13 Responses to “informal talk about forms: the pantoum”

  1. 1 jillypoet

    I am thrilled that this is your topic! I have run across quite a few pantoums lately. Seems it is becoming a fresh, “new” form for fresh new poets. Most times I knew it was a form, but didn’t know the name. Then, just last night (talk about synchronicity) I read “Pantoum for a Roane County Childbirth, 1942,” by Leilani Hall (from Swimming the Witch, 9 to 5 Poet’s Poetry Book Club Pick this month). I read it at least three times. It is such a powerful poem, and the repetition is indeed one aspect that gives it its power.

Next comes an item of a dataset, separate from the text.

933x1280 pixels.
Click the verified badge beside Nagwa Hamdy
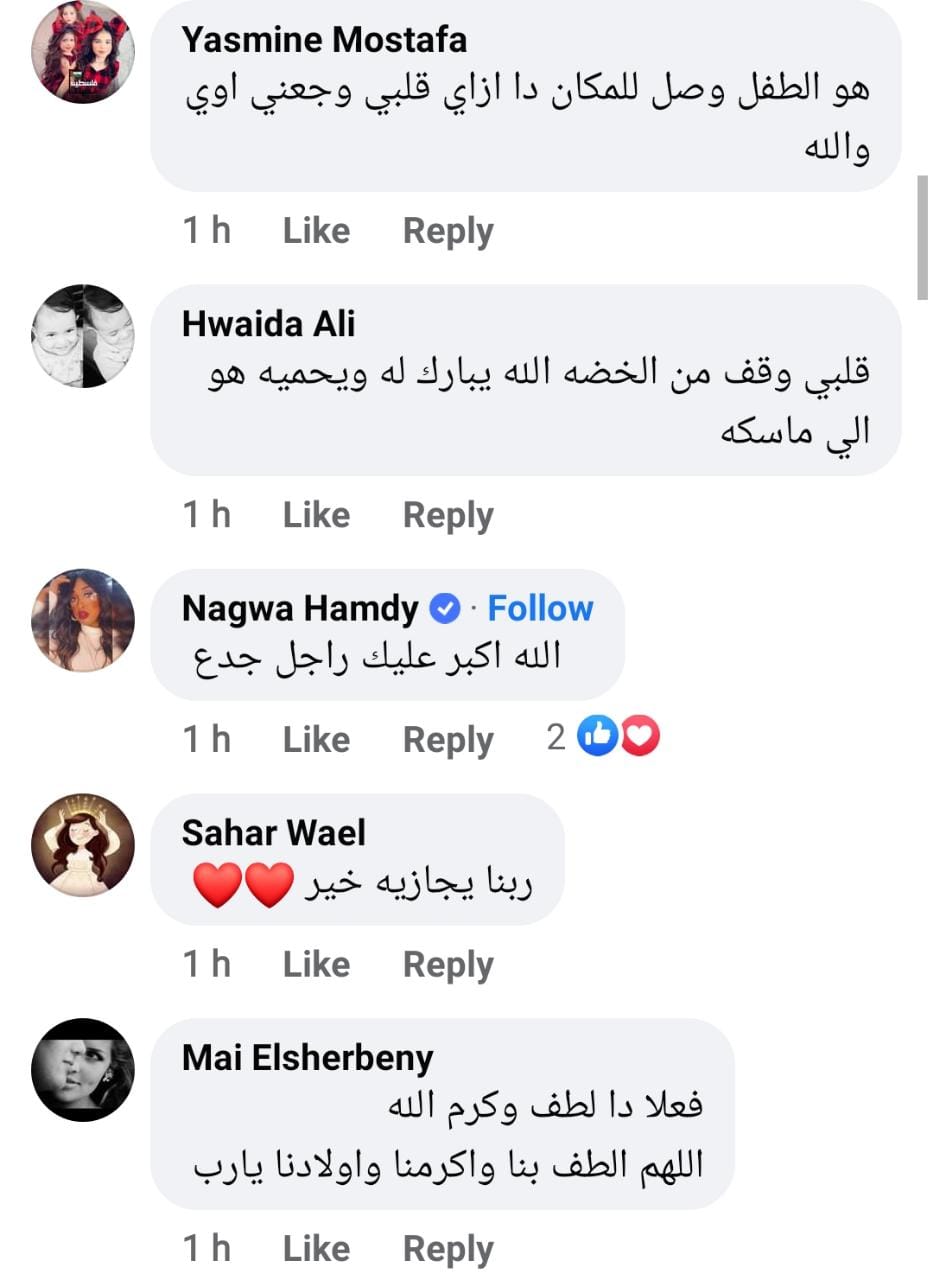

    Thanks so much for the discussion. I’m psyched to try one!

  2. 2 The Phantom

    I’ll let you decide if this was ingenious or just plain lazy but I decided to complete three of this week’s assignements in one poem. So here for your consideration are the Poefusion Friday 5 and 3WW in the ReadWritePoem requested Pantoum form.

    I very much enjoyed this form because it did help me pace the development of the sentiment expressed. Without the constraints, the revelation would probably have come too fast.

    On Being Perfect

  3. 3 Read Write Poem

    Hi Phantom, this is not quite the post you link your poem to. Come back Sunday after midnight (CST) and look for “get your poem on”; you have few readers who see your link here.

    Also, any more that one link in your comment sends you into the spam filter and it might take a while before anyone notices it.

  4. 4 pepektheassassin

    I absolutely lovelovelove the Cecilia Woloch phantom! Great article this!

  5. 5 pepektheassassin

    I mean, pantoum, Phantom! Silly me.

  6. 6 Christine

    Tom, thanks for this post. I just read Bareback Pantoum and loved it! To me is has a galloping, thundering wild tone that makes me remember what it was like to be young! I can’t wait to try this form.

  7. 7 gautami tripathy
  8. 8 Noah
  9. 9 Read Write Poem

    Not yet, folks. Come back after midnight (Sunday in the states) and look for get your poem on.

    (Love the urge to poem, though.)

  10. 10 Noah

    Oh, I thought this was just showing the form. I didn’t realize it was a prompt…

    Anyway, I heard the one I wrote was amazing from the mouth I care about, so that’s what matters to me.

  11. 11 Lirone

    I’ve just attempted my first pantoum in response to this post…

    A wanderer returns

    though I think I should have read the description a bit more carefully as I’ve done it backwards - lines 1&3 becoming 2&4… oops!